Luminance-Based Video Coding for HDR Artifact Reduction
Find Innovative SolutionsGenerate Solutions
Solution Overview
Problem
Traditional video coding standards, such as HEVC, struggle to maintain visual quality when encoding and decoding high dynamic range (HDR) images due to limited bit depths and lossy compression, resulting in noticeable visual artifacts, especially in bright and dark areas.
Innovation Solution
The implementation of luminance-dependent signal processing operations in video encoders and decoders, which adapt characteristics like bit depth, filtering, and quantization based on luminance levels, to minimize errors and improve compression efficiency across different regions of an image.

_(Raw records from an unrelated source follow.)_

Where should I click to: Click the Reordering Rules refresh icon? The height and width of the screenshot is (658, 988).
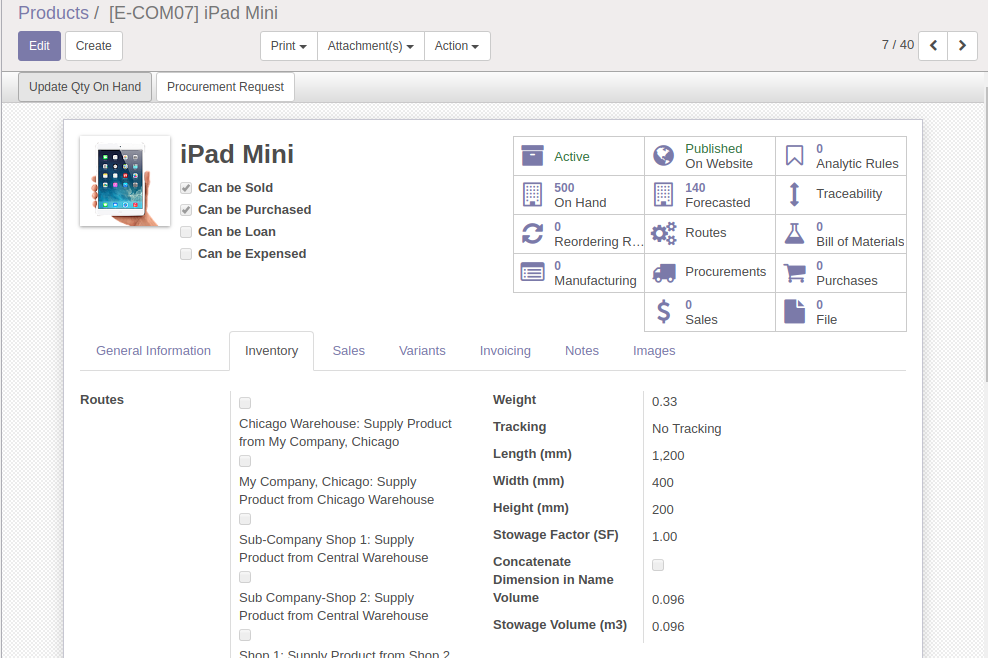533,233
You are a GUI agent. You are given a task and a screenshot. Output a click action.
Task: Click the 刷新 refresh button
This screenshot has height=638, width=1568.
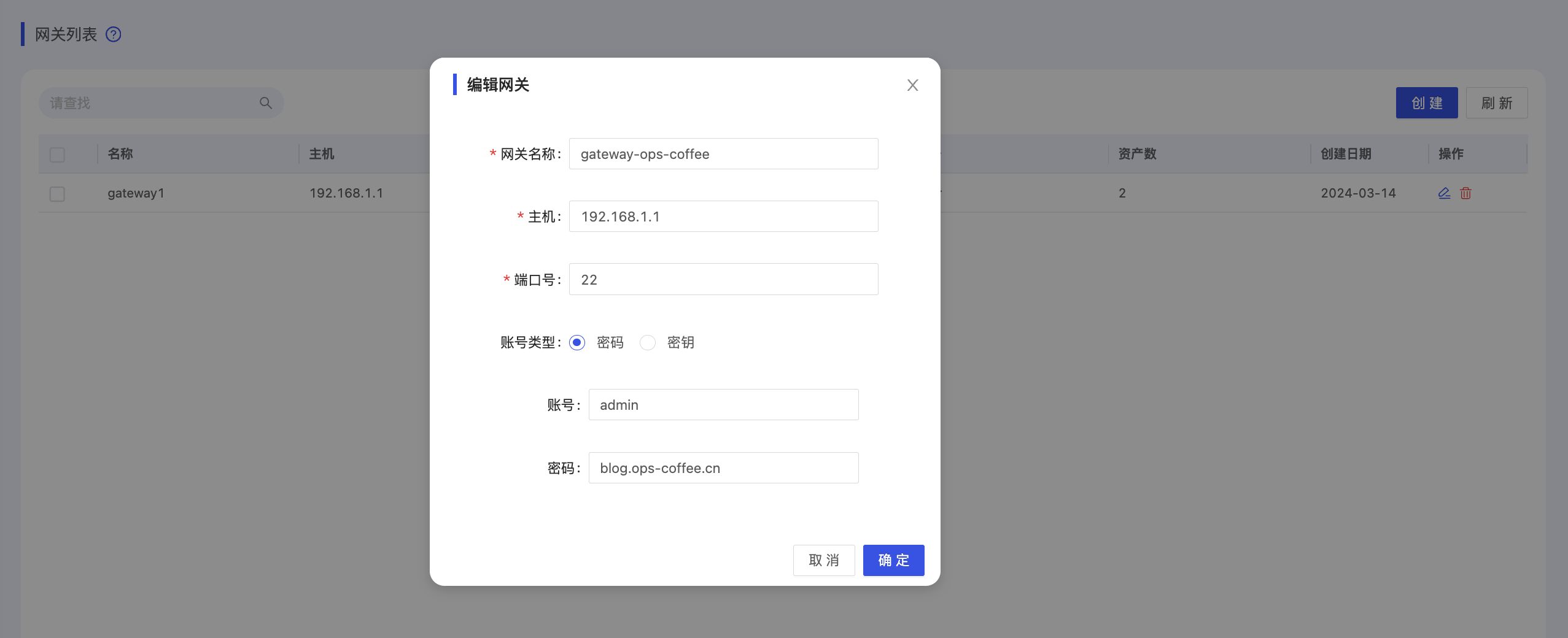[x=1496, y=103]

Engineering Contradictions & Design Principles
Engineering Contradiction Analysis
1Loss of energy
If traditional video coding standards (HEVC, H.264/AVC) are used to encode HDR images, then compression efficiency is achieved, but visual quality deteriorates with noticeable artifacts in bright and dark areas
Solution Approach 1:
The patent applies different signal processing operations to different luminance regions within the image. Specifically, it performs luminance-dependent signal processing where bright areas, midtone areas, and dark areas are processed differently to preserve visual quality in each region while maintaining compression efficiency.
Solution Approach 2:
The patent changes processing parameters based on luminance levels. It determines whether to perform signal processing operations based on luminance characteristics of image regions, and adjusts quantization parameters, filtering operations, and transformation methods according to the luminance range of different areas.
2Quantity of substance
If post-production images are compressed to reduce data amount for transmission and storage, then data volume is reduced, but coding errors increase causing visual artifacts
Solution Approach 1:
The patent applies different compression and signal processing operations to different luminance regions. Bright areas, midtone areas, and dark areas undergo different processing to minimize coding errors in each region while achieving overall data reduction.
Solution Approach 2:
The patent performs luminance analysis and determines processing strategies before actual compression. It identifies luminance ranges and selects appropriate signal processing operations in advance to prevent coding errors rather than correcting them after compression.
3Device complexity
If uniform signal processing is applied across all luminance levels, then device complexity is reduced, but visual quality deteriorates in specific regions like highlights and shadows
Solution Approach 1:
The patent divides the image into different luminance regions (bright, midtone, dark areas) and applies specific signal processing operations to each region. This localized approach improves visual quality in specific regions without requiring excessively complex uniform processing across the entire image.
Solution Approach 2:
The patent changes processing parameters based on luminance levels of different regions. It adjusts quantization parameters, filtering strength, and transformation methods according to whether the current processing region is bright, midtone, or dark, optimizing visual quality for each luminance range.
Data Source
AI summary
Sample data and metadata related to spatial regions in images may be received from a coded video signal. It is determined whether specific spatial regions in the images correspond to a specific region of luminance levels. In response to determining the specific spatial regions correspond to the specific region of luminance levels, signal processing and video compression operations are performed on sets of samples in the specific spatial regions. The signal processing and video compression operations are at least partially dependent on the specific region of luminance levels.